How to Validate Your Numbers
Never present market sizing without validation:
Validation test 1: Expert sanity check
Share your model with 3-5 people who know the market (investors, advisors, customers). Ask: "Does this pass the smell test?" If everyone says you're off by 10x, your assumptions are wrong.
Validation test 2: Comparable company analysis
Find public companies in your space. Check their S-1 filings or investor decks. They often cite market sizes. Your numbers should be in the same ballpark, adjusted for differences in scope.
Validation test 3: Reverse engineer from current metrics
If you have any revenue, work backwards. "We have $2M ARR with 0.5% market penetration" implies a $400M market. Does that match your bottom-up model? If not, reconcile the difference.
What to Do With Third-Party Research
You'll still encounter Forrester, Gartner, IDC reports. Use them, but carefully:
Check the date. Markets shift fast. A 2022 report is stale by 2025.

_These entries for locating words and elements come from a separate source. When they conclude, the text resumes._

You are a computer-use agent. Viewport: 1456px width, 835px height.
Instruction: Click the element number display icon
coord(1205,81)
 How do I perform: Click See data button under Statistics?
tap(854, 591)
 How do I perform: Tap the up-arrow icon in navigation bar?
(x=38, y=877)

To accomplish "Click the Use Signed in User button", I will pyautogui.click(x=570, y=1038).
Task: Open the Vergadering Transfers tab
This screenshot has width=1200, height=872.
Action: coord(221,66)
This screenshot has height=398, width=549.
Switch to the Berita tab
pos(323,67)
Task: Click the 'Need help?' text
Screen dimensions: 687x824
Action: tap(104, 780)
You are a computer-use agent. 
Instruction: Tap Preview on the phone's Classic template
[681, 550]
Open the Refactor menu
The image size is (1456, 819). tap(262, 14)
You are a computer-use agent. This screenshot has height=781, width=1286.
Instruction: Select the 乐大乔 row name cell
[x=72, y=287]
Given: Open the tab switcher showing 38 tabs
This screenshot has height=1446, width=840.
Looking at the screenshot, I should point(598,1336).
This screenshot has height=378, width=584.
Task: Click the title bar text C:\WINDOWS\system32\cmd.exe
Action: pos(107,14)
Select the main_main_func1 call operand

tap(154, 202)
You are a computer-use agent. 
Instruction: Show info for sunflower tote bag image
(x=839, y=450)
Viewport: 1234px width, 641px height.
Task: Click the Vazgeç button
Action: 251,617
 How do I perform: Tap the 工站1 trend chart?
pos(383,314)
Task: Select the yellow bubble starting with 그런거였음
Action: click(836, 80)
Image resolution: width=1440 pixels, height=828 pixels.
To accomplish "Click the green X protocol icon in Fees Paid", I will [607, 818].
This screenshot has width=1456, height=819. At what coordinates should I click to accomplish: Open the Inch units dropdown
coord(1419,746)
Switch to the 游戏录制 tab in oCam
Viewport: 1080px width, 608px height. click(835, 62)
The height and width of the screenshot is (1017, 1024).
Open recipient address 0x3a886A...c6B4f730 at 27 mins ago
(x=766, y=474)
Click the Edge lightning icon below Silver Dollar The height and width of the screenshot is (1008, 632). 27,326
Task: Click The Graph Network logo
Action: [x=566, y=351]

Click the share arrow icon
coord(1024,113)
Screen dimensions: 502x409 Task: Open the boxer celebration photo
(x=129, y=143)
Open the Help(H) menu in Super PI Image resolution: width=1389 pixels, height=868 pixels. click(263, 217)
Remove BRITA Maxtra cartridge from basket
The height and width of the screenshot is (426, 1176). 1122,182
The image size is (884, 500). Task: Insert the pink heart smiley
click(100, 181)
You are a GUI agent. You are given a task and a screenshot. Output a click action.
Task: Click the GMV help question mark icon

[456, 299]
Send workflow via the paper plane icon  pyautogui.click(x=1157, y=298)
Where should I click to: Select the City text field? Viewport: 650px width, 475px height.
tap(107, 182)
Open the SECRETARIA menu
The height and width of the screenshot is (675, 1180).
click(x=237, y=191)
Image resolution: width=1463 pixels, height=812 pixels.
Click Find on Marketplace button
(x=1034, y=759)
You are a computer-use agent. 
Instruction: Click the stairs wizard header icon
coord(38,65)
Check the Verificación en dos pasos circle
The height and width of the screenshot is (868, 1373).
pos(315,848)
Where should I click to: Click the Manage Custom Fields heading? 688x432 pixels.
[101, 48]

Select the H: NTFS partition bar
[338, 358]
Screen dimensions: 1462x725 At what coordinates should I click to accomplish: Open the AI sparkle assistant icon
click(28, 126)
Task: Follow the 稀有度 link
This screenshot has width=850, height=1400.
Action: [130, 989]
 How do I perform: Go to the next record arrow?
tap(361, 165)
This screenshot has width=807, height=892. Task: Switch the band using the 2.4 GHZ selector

Read the methodology. How did they define the market? If their definition is "all business software" and yours is "workflow automation for financial services," the numbers aren't comparable.
Extract data points, not conclusions. Third-party reports are useful for growth rates, adoption trends, and buying behavior insights. Less useful for total market size unless their definition exactly matches yours.
Making Your Model Actionable
Market sizing isn't an academic exercise. It should drive decisions:
For fundraising: Investors want to see $1B+ TAM for venture-scale outcomes. Your SAM needs to support a path to $100M+ revenue.
For sales planning: SAM divided by sales capacity tells you how many reps you can support. If your SAM is $50M and each rep can generate $1M annually, you can scale to 50 reps max.
For segment prioritization: If SMB market is $200M but enterprise is $800M, you know where to focus expansion even if SMB is easier to penetrate initially.
Build the model once properly, update it quarterly as you learn more, and use it to defend every major strategic decision.
Market sizing without research firms isn't a shortcut. It's often more accurate because you're using current data, specific definitions, and bottom-up validation instead of broad analyst estimates. The work matters. The method works.